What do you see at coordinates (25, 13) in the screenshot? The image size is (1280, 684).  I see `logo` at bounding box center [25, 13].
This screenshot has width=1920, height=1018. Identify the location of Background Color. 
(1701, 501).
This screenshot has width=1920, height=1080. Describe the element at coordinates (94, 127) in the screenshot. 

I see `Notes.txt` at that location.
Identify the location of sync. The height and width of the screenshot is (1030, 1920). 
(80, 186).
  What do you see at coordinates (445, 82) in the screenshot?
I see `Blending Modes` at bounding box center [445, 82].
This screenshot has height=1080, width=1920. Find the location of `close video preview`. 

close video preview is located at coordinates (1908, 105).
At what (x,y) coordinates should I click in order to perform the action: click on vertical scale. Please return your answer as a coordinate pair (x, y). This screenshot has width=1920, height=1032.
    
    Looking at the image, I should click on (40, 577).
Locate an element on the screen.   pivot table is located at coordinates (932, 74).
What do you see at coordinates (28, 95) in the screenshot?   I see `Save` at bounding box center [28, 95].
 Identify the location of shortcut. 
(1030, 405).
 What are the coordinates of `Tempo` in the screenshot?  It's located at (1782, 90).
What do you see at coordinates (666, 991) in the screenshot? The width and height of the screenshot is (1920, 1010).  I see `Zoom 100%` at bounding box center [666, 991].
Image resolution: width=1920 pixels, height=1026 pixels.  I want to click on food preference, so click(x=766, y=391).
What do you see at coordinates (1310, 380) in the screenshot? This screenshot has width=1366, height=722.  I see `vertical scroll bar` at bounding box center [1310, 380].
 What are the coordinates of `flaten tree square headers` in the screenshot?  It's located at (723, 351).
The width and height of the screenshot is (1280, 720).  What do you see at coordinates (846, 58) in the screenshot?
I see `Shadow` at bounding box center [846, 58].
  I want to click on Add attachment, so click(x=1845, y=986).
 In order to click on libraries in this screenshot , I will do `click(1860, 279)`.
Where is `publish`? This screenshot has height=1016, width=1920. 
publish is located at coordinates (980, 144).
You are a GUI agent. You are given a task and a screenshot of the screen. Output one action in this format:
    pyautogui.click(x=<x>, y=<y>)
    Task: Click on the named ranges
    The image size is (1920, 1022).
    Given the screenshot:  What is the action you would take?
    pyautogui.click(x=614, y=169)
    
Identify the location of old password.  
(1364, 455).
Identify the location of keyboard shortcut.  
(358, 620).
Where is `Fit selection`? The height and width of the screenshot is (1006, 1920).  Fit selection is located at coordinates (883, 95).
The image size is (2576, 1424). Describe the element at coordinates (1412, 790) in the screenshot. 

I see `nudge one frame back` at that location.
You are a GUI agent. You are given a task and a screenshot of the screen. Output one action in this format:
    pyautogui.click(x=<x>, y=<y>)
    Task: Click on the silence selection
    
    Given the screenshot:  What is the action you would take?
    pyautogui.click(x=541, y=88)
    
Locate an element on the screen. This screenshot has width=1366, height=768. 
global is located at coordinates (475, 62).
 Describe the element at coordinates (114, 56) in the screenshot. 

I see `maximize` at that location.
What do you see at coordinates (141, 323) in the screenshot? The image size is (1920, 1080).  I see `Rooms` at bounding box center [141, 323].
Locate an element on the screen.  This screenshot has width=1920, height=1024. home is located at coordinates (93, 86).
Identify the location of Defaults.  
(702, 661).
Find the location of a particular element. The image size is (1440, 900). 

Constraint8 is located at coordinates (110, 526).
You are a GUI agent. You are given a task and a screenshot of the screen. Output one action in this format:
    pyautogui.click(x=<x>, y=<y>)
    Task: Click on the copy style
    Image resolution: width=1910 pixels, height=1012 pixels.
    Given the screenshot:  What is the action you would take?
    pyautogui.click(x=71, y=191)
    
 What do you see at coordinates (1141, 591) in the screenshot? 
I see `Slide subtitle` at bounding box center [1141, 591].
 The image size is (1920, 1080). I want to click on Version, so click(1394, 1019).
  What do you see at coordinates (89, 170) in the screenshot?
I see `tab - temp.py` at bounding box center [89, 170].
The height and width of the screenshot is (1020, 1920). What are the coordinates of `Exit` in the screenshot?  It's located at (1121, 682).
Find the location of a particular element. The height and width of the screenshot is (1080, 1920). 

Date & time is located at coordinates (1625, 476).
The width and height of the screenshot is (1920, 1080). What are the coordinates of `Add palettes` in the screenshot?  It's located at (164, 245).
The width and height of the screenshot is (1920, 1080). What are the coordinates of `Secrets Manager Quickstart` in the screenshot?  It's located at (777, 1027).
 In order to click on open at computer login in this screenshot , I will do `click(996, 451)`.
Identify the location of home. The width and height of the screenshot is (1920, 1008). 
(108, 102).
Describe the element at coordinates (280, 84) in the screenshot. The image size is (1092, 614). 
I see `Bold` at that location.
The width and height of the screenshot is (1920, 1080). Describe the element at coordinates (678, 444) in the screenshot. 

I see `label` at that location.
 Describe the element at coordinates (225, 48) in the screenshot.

## WRITTEN PROBLEM
Pick out every line of the items above that contains the word "should" and copy those lines in their original order.

## PROBLEM SOLUTION
At what (x,y) coordinates should I click in order to perform the action: click on vertical scale. Please return your answer as a coordinate pair (x, y). This screenshot has width=1920, height=1032.
    Looking at the image, I should click on (40, 577).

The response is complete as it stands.